Then she quietly and calmly bestowed a maternal blessing upon each of her children, absent as well as present. Deeply moved, they gave way to their grief in sobs and tears, which affected Maria Theresa most painfully, but she controlled herself and said to them firmly:
“I think it would be better for you to go into the next room and compose yourselves.”
Even at that solemn moment she was still busy with affairs of government, and she signed several state documents with her own hand. She thanked her faithful Kaunitz for his loyal service to her, and also charged the Hungarian chancellor, Esterhazy, to convey her thanks to his people for all their loyalty, devotion, and help in time of need, at the same time bidding the Emperor Joseph ever to bear this in mind.
Joseph never left her side. She suffered greatly from distress for breath, and at eight o’clock cried out: “Open the window!” at the same time rising from her chair. The Emperor supported her gently in his arms, and asked, “Where does Your Majesty wish to go?”

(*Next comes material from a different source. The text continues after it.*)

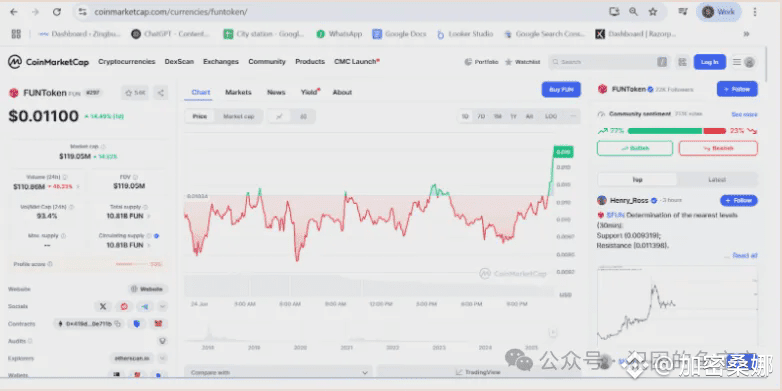The height and width of the screenshot is (391, 782).
Task: Open the Cryptocurrencies menu
Action: pyautogui.click(x=127, y=62)
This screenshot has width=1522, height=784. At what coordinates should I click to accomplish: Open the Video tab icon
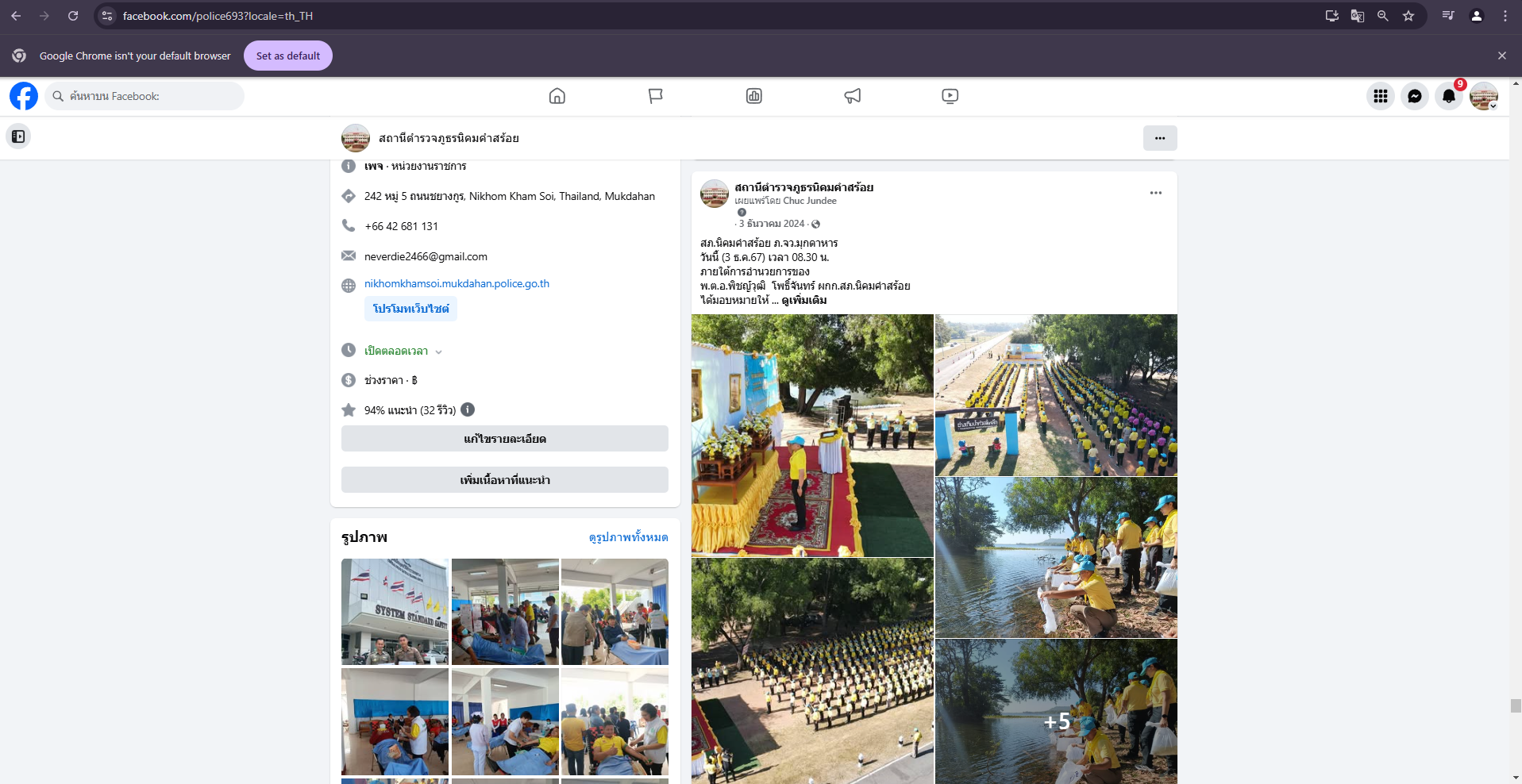pyautogui.click(x=950, y=96)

Looking upward, she cried, “To thee! I come!” and with these last words sank back and expired.
Her death occurred November 29, 1780, in the sixty-fourth year of her age. Four days afterward she was laid by the side of her husband in the imperial vault of the Capuchins in Vienna. Her death plunged the whole country into mourning. Few have departed from life so beloved and so honored.
Frederick the Great wrote of her: “The death of the Empress has grieved me much; she honored her throne and her sex. I have made war upon her, but I have never been her enemy!”
Footnotes
[1]The term “Pragmatic Sanction” was first used in the case of decrees issued by Byzantine emperors with reference to the affairs of their provinces. It was next applied to the limitations of the spiritual authority of the Pope in European countries. In the sense in which it is used above it is applied to the succession of sovereignty. The Pragmatic Sanction of Charles VI is the most famous of all. It had three provisions, (1) that the lands belonging to the house of Austria should remain indivisible; (2) that in the absence of male heirs they should devolve upon Charles’ daughters, the oldest of whom was Maria Theresa; and (3) that in case of the extinction of the line, the inheritance should pass to the daughters of Joseph I and their descendants. Charles issued this Sanction in 1713.

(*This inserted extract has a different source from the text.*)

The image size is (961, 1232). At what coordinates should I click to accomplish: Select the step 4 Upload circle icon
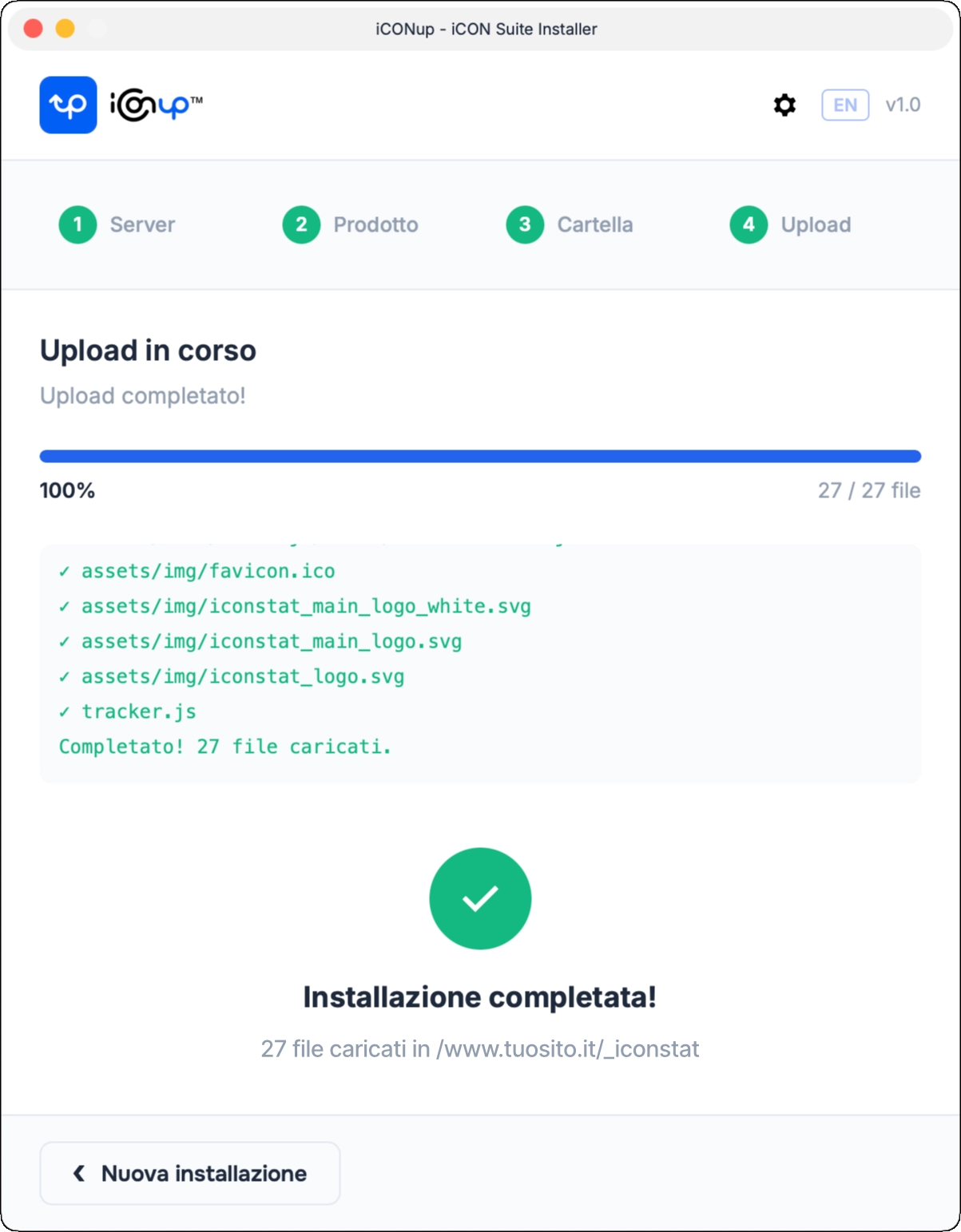coord(749,224)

[2]Maria Theresa, Archduchess of Austria, Queen of Hungary and Bohemia, and Empress of Germany, was the daughter of Charles VI of Austria and Elizabeth Christina of Brunswick-Wolfenbüttel. After the death of Archduke Leopold, her only brother, she became sole heiress of the Austrian dominions in 1724, married Francis Stephen of Lorraine in 1736, came to the throne in 1740, her husband being declared co-regent. She died in 1780. Of her sixteen children, ten reached maturity. Her sons were Joseph II, who succeeded his father as Holy Roman Emperor in 1765; Emperor Leopold II; Ferdinand, Duke of Modena, and Maximilian, Elector of Cologne. Her most famous daughter was Marie Antoinette, wife of Louis XVI of France, one of the many victims of the French Revolution.